Seris stood on a fractured bridge, staring out across the ruins. Below her, the River of Tears—a dark, sluggish flow that had once been pristine and full of life—now carried the remnants of a world that could not escape its fate. It was said that the river had once been a place of healing, where the sick and injured could find solace. Now, it was tainted, thick with the remnants of those who had come to die and never left.
She had forgotten the exact day she had lost her title as Warden of Ispenholm, but she remembered the feeling. The sick, slow dread that crept into her bones as her oath was broken. They had called it The Bleeding, and in the wake of it, she had watched her people crumble, as if the very air had turned to ash.
Now, she wore the remnants of her armor—the cracked breastplate and rusted pauldrons—scattered with the grime of the ruined world. The silver insignia that once marked her as a protector of Ispenholm had long been lost, buried beneath layers of dust and time.
Her fingers twitched at the memory of what she had once been, but the feeling was hollow.

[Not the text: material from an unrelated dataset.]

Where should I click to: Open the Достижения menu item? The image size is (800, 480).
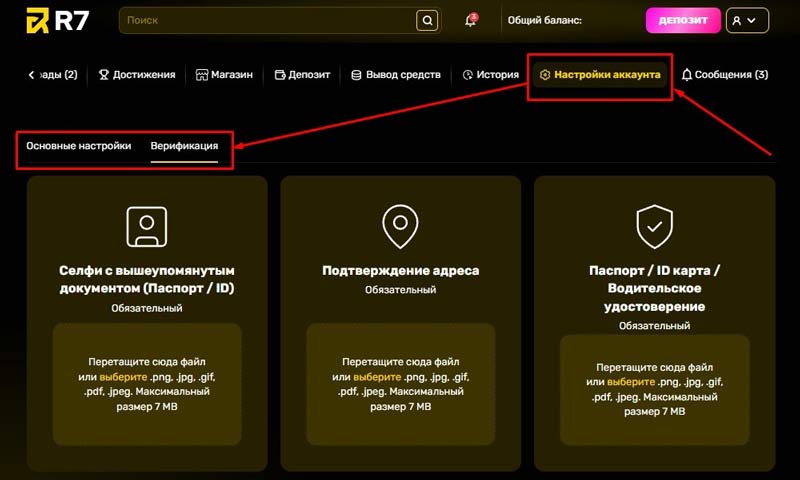(x=137, y=75)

The world had taught her that memories were unreliable, like the flickering embers of a dying fire. It wasn't her past that defined her now. It was the void that had opened before her, and the path she could no longer avoid.
"Are you still watching it?" a voice rasped behind her.

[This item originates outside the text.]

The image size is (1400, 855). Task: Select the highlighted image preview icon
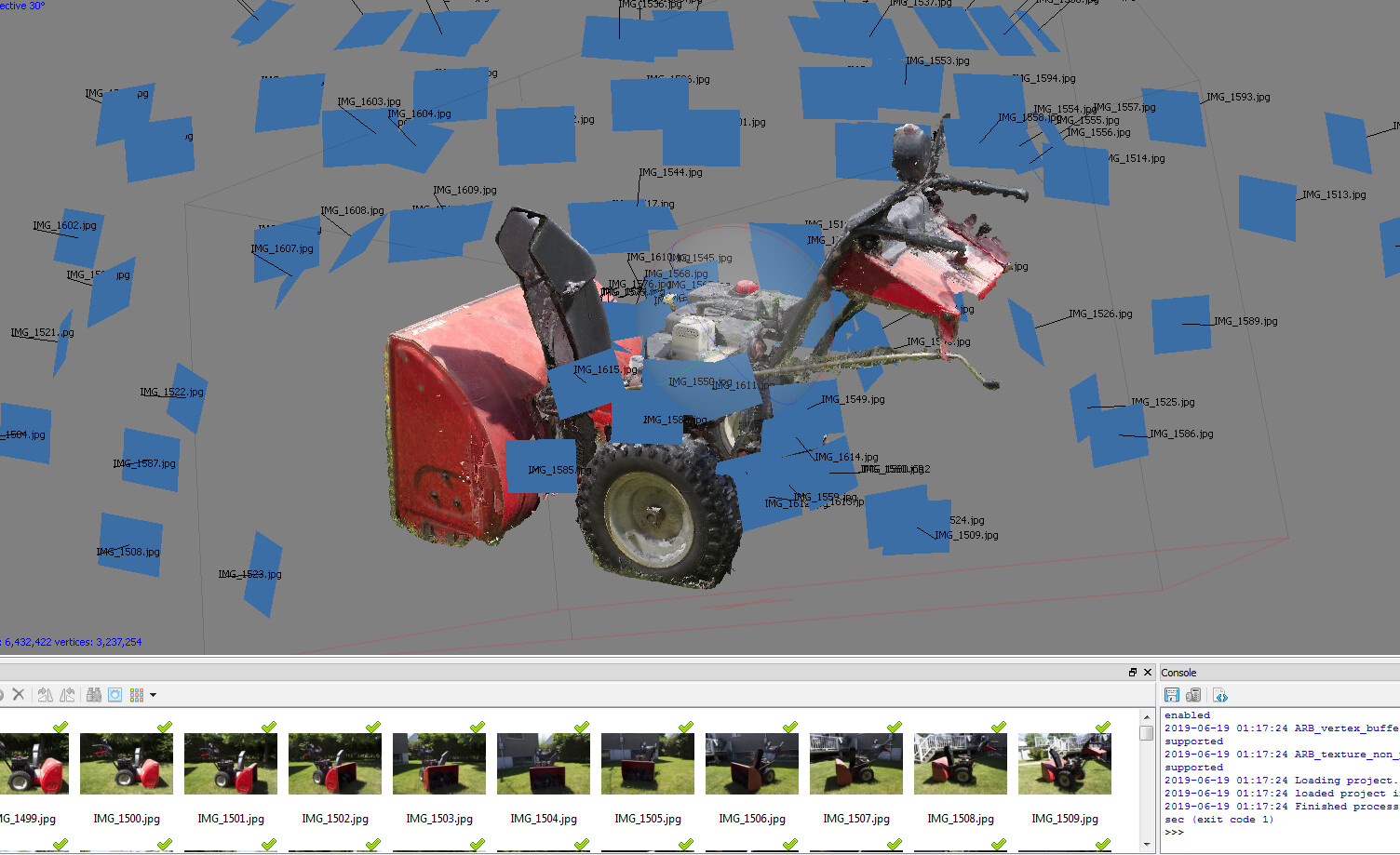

Seris didn't turn. She knew the voice, its gravelly tone, the weight of its presence. Toren.
He had been following her for weeks, always lurking in the corners of her vision, always silent unless spoken to. She had never asked him to come. He had simply appeared after she had left the ruins of Alvoris, a city even older than Ispenholm, now swallowed by the Hollow. He had offered nothing more than a cryptic warning when she had asked him why: "The Bleeding has begun, but it hasn't finished. Not yet."
"Still watching," she replied, her voice hollow. "Still waiting for something to change."

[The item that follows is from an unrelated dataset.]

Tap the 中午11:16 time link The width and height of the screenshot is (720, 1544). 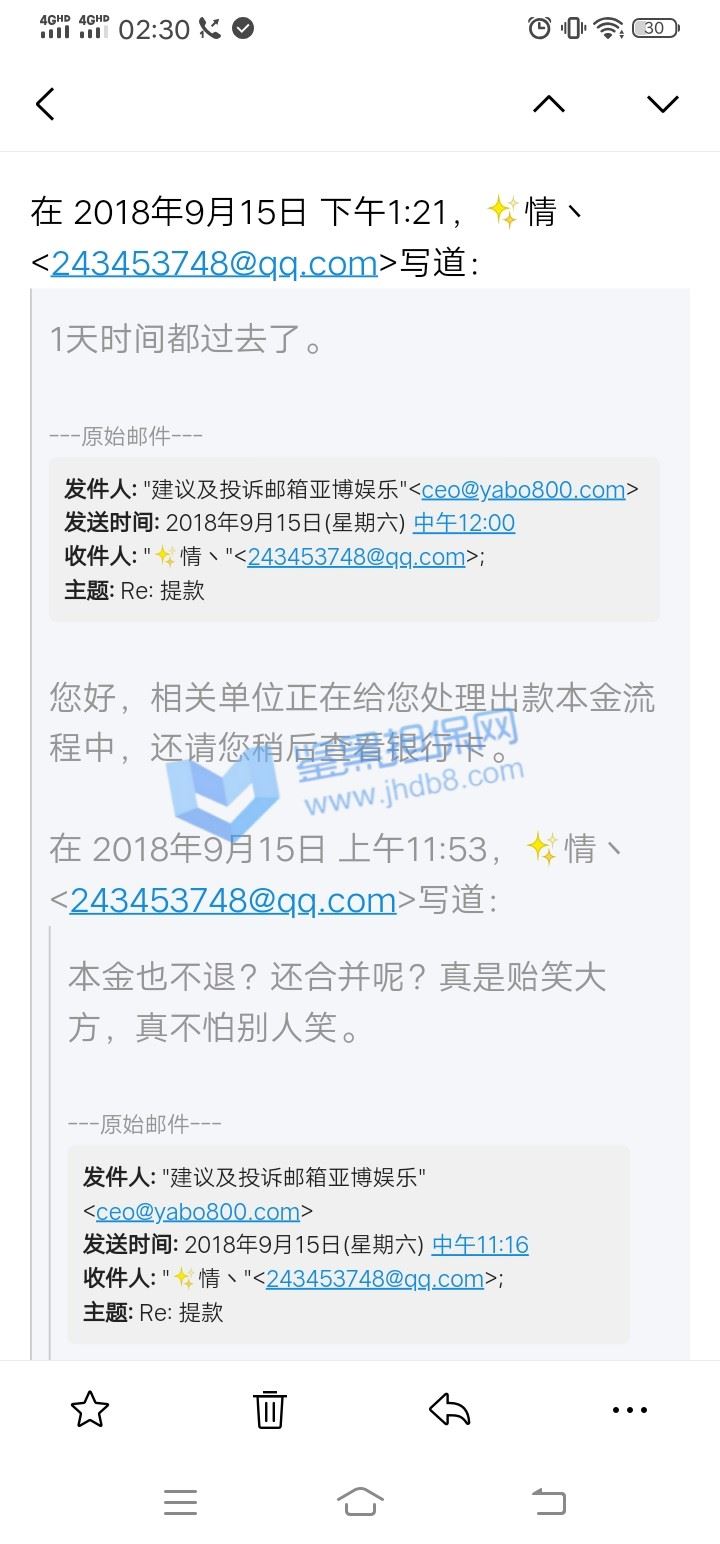(x=480, y=1245)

Toren stepped up beside her, his mismatched eyes—the left one silver, the right a hollowed black pit—squinting against the swirling ash that passed as the world's air now. His face was pale, almost transparent, the hollowing of his flesh a reminder of the terrible cost the Bleeding had taken on all who were close to its edges. He was a man possessed, no longer entirely himself, but something else, something older. The whispers had begun taking their toll on him.
"You won't find what you're looking for here," Toren said softly, the Hollow's voice mixing with his own. "You can stand at the edge of the world, but it won't stop the fall."
Seris gritted her teeth, the words biting harder than she expected. She had grown tired of hearing how it was too late, how everything had already been lost.
"Maybe," she said, her gaze never leaving the horizon, where the broken sun hung like a bloodshot eye, barely clinging to the sky. "But I can't stop searching. Not yet."
Toren was silent for a moment, and she could feel his presence beside her, the tension between them thick, like something unsaid, something broken. His fingers twitched at his side, an involuntary movement—one that came and went, as though something inside him was trying to escape, or perhaps, trying to return.
"You're chasing ghosts, Seris," he said, his voice distant. "The Oath is a myth. It doesn't exist anymore. And if it does... it isn't what you think."
Her grip tightened on the sword at her hip, the rusted steel heavy in her hand. She had never spoken of the Oath aloud, not to him or anyone else. It was too dangerous to hope for something so impossible, so deeply tied to the unraveling of the world. But there it was, a flicker of thought in the back of her mind—a legend, a whisper, a promise.
The Oath of the Last Warden. The artifact that could undo the Bleeding. Some said it was the key to restoring everything, others said it was the final seal of destruction. And if it was true, if it was real, it could save what was left of Ashwael, or it could hasten its end.
She spoke the words anyway, her voice quiet but firm. "I don't care what it costs. I'm going to find it."
Toren chuckled softly, but it was a laugh tinged with despair. "You think you can control it? You think any of us can control it? The Bleeding is more than just a curse. It is... it is the truth of the world now. We've all been changed by it. We're no longer what we once were."
Seris shook her head, but her eyes didn't leave the horizon. "Then I'll change again."
Her voice was cold, distant. And when Toren didn't respond, she knew he understood. She had been fractured by the world's decay just as much as he had. But she refused to be swallowed whole.
Far below, across the River of Tears, a shape shifted—a flicker, a shadow, something that didn't belong. A reminder of the Hollow, always watching, always waiting. Seris didn't flinch. She had seen worse, been to darker places, and she was done running.
"Tomorrow," she said, her voice low. "We move out. Find the Oath. And end this."
Toren's eyes flickered briefly, the Hollow's whisper curling in the depths of his pupils. "If we must," he murmured.
The wind howled again, and the city, what remained of it, seemed to groan in response.